> Selected text:
______________________________
Ten Facts about HIV Non-Disclosure Legislation in CanadaPublished on Friday, 29 May 2015 15:45
The following facts were provided by the Canadian HIV/AIDS Legal Network.
1. As of January 2014, approximately 155 individuals since 1989 have been criminally charged in Canada for not disclosing their HIV-positive status.
2. After only the United States, Canada has the worldwide highest number of arrests and prosecutions for HIV non-disclosure. Countries including Switzerland, Congo, Guinea, Togo, and Senegal have revised their HIV non-disclosure laws or adopted new legislation limiting the use of criminal law to exclusively cases of intentional transmission.
3. With the exception of a handful of prosecutions related to other sexually transmitted infections, prosecutions for non-disclosure in Canada have focused on HIV only.
4. The charge for non-disclosure is most often for aggravated sexual assault.
5. Since 1998, people living with HIV in Canada can be prosecuted for not disclosing their HIV-positive status before having sex that represents a significant risk of transmission, but the notion of significant risk is inconsistently interpreted.
______________________________
> Your tasks:
[a] In the facts on HIV non-disclosure legislation in Canada, what charge is most often laid for non-disclosure?
[b] Resume the list of facts on HIV non-disclosure legislation in Canada, picking up after the fifth fact.

> Material provided:
______________________________
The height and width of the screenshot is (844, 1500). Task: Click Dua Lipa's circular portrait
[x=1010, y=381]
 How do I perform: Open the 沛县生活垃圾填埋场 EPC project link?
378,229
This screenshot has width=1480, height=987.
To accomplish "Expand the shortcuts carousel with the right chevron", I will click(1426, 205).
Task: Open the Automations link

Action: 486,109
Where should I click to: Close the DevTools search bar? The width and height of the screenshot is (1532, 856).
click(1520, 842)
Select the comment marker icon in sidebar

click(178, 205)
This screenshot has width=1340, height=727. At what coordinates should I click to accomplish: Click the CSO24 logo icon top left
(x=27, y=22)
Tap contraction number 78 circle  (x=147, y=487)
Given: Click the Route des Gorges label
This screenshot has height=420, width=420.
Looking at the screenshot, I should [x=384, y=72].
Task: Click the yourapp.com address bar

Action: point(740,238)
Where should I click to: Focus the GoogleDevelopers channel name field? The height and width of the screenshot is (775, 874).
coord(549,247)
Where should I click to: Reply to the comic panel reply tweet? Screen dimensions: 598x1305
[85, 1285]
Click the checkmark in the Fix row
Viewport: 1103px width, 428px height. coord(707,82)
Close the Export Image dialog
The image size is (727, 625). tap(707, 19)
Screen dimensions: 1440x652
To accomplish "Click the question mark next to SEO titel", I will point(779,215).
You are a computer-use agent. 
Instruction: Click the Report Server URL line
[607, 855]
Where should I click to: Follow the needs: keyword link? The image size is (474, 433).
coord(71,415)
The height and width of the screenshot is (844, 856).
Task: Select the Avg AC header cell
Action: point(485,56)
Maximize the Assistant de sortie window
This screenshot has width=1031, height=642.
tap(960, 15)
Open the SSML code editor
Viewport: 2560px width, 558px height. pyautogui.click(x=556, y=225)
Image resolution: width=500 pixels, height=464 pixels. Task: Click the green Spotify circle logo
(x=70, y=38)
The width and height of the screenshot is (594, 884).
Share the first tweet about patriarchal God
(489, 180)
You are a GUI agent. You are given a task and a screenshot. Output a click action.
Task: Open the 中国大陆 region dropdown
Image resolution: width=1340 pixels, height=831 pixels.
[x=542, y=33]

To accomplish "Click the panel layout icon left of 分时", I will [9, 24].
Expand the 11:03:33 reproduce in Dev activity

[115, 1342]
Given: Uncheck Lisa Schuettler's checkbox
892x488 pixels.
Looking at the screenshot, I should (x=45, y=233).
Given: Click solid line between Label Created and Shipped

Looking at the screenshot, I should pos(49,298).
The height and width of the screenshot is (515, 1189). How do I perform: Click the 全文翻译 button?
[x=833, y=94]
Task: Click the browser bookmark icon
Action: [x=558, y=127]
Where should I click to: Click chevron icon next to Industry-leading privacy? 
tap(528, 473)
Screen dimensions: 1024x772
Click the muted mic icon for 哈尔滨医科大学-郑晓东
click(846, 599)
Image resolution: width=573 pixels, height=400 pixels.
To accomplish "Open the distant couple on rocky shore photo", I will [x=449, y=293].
______________________________
> Answers in order:
[a] Aggravated sexual assault.

[b]
6. Some people have been charged and convicted in HIV non-disclosure cases where, based on medical and scientific evidence, the sexual activity they engaged in did not pose a significant risk of transmission.
7. The estimated per-act risk of transmission from an HIV-positive woman to a male sexual partner through vaginal sex is 1 transmission in every 2,500 sexual encounters.
8. When an HIV-positive woman’s viral load is low, this risk drops to 1.3 expected transmissions in 10,000 sexual encounters.
9. When a condom is used, the per-act risk of transmission from an HIV-positive woman to a male sexual partner through vaginal sex is at most 1 in 12,500 sexual encounters.
10. Out of 14 women charged for HIV non-disclosure in Canada, 10 have been charged with aggravated sexual assault. The charge carries maximum penalty of life imprisonment and sexual offender registration, which can be detrimental to employment and housing access.